Die Höflichkeit der Könige

Ich hasse Unpünktlichkeit. Und ich hasse es, Unpünktlichkeit zu hassen, weil Warterei mich rasend macht. Es ist nicht etwa so, dass ich einfach bloß fahrig davon werde. Ab einem gewissen Punkt erreicht meine Nervosität ein Stadium der zerrend-pochenden Schmerzen, die ab dann Sekunde für Sekunde schlimmer werden. In dieser Situation würde ich mir gerne langsam und genüsslich Schicht für Schicht die Haut vom Gesicht kratzen oder mich sonst irgendwie vollständig dem Wahnsinn hingeben, Hauptsache ich werde irgendwie aus dem Zustand des Wartens erlöst.
Wüssten die Leute, was sie mir mit ihrer Unpünktlichkeit zumuten, würden sie mir diese Folter bestimmt ersparen.

Natürlich reagiere ich emotional viel zu extrem auf die Warterei. Dennoch stehe ich rational voll und ganz hinter meiner Ungeduldsmacke.
Jemanden ohne wichtigen Grund warten zu lassen, bedeutet, ihn fahrlässig seiner Lebenszeit zu berauben. Pünktlichkeit hingegen demonstriert genau das Mindestmaß an Respekt, welches im zwischenmenschlichen Miteinander eigentlich eine Selbstverständlichkeit sein sollte.
Wohlgemerkt, ich rede hier nicht von ein paar Minuten oder dem akademischen Viertelstündchen. Ich rede von den chronischen Trödlern, die mindestens eine Stunde zu spät kommen ohne auch nur daran zu denken, diesbezüglich mal kurz eine SMS zu schreiben oder anzurufen und dann entgeistert oder sogar sauer sind, wenn man es wagt, sie höflich darauf anzusprechen.

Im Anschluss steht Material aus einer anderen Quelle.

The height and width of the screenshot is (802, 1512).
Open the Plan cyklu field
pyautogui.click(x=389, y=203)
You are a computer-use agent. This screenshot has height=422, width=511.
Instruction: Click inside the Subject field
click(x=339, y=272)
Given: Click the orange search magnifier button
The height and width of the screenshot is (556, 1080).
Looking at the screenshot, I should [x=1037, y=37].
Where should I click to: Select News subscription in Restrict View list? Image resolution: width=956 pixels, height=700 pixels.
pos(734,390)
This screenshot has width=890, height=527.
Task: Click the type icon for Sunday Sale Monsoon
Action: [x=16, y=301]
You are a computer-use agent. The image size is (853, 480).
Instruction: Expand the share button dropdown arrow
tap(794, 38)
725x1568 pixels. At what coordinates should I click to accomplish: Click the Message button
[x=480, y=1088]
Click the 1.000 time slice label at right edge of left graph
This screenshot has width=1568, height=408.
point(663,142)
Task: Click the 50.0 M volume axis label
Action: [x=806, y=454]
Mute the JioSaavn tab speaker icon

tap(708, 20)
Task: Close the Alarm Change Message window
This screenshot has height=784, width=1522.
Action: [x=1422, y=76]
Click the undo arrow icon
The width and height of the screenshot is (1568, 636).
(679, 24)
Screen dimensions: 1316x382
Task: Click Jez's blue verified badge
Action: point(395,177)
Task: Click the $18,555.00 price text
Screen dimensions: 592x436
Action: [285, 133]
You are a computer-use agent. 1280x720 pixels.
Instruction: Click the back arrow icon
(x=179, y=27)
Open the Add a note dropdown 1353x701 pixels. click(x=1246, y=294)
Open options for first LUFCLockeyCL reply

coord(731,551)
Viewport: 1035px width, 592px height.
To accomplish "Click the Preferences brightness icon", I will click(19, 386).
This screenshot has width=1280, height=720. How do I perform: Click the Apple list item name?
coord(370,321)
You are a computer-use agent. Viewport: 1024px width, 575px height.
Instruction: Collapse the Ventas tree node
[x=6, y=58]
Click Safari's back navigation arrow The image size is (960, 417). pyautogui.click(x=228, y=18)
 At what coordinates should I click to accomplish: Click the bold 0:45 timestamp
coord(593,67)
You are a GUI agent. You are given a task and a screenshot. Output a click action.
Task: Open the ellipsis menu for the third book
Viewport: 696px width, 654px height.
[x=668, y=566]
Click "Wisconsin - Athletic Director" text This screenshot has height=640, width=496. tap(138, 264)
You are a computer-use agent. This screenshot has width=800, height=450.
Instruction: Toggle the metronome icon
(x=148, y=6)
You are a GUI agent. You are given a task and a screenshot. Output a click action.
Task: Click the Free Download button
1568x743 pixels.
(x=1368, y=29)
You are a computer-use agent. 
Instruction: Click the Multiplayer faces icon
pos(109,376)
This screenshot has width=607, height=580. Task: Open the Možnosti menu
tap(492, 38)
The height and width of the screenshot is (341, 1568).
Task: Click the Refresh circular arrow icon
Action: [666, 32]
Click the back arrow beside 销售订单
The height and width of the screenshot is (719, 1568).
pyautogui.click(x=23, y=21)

Nein, ich mache mich nicht „mal locker“ und nein, mein Pünktlichkeitsfimmel macht mich nicht zur Spießerin. Jeder kann sein Leben für sich selbst gestalten, wie er möchte. Wer es aber nicht schafft, sich an einfache mitmenschliche Abmachungen zu halten, der zeigt damit kein charmantes Freidenkertum, sondern bloß bocklangweiligen und in wahrsten Sinne des Wortes asozialen Egoismus.